Wednesday, August 07, 2013

The Joys of Spellbook Ownership

So, I have this thing where I don't usually play D&D (or Pathfinder, which is D&D). It's not my thing, but whenever I do play D&D I often like to do it as a wizard. A specific wizard. The best wizard. Lucio Pavlec.

Now, Lucio is my go-to wizard because I kind of grok him better than most of my other characters. If this seems familiar, there's an older blog where I go on about him at length. I never know which particular version and level of D&D I'll be using Lucio in, so I've prepared an exhaustive, if not comprehensive, collection of them.

If you've played D&D before, you know that spells are kind of a big deal for wizards. Now, I like the plethora of D&D spells as much as any other reasonable human being but it's a constant struggle to keep up with what spells I have and what they do exactly.

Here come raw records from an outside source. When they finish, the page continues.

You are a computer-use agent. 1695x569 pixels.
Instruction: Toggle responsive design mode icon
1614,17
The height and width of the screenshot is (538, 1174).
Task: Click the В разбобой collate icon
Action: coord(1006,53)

Conventionally, a player would just copy-paste the spells from an online source and make a reference document. I did that, but then I realized I could take it a step further and found a parchment image from the internet. An hour's worth of working with Microsoft Office and a lifetime's worth of cursing later, I opted to just give my reference document a quadruple pass through the printer to make:


A spellbook. 

Luckily, I rarely ever use my color ink, so printing in color wasn't that big of a deal for me. There's a medieval font I used for most of it (except for papyrus for the front), though I had to use times for the symbols and operators since the world of fonts didn't invent those until the 1800's.

It's a great little thing though. I left two center pages blank so I could use tiny post-its to keep track of my prepared spells:


The spells are organized by level and I'd like to keep them that way so that Lucio can expand his spells evenly as he levels. Level 0 spells are on the far left, then level 1, 2, and 3 spells. I'm honestly not 100% on what happens if I play a game where Lucio has access to level 4 spells.


Perhaps best of all, a real spellbook means real wear and tear,


fun opportunities to use exotic fonts and spells,

Those are explosive runes and I am happy to see you.
But seriously, start rolling.

and occasional reminders of the spell books that got it right (sorta. not really..).


Presented upside down on purpose to preserve easter-egginess.

Sadly the expansion between levels and campaigns hasn't gone as smoothly as I'd hoped. Because level 0 spells are printed on a page with level 3 spells, adding a single level 2 spell in between them had the potential to wreck the entire format.


I eventually broke down and got a mini notebook and sheet protectors to keep things organized and appropriately modular. But that also reminds me of the best part of having a spellbook: a lot of space available for handwritten feat reminders, story notes, verbal components, and other cool stuff.


Are all my verbal components bad jokes and puns? The only way to know is to join the game.
But yes. The answer is yes.

I still need to resize and reprint the pages to fit the notebook better, which is going to be a pain, but It's the best thing I can manage until I can budget for bindings in human flesh and printing in human blood, which Staples charges an arm and a leg for.

1 comment:

Unknown said...

thats so cool! I would like to do something like that in one of my D&D games.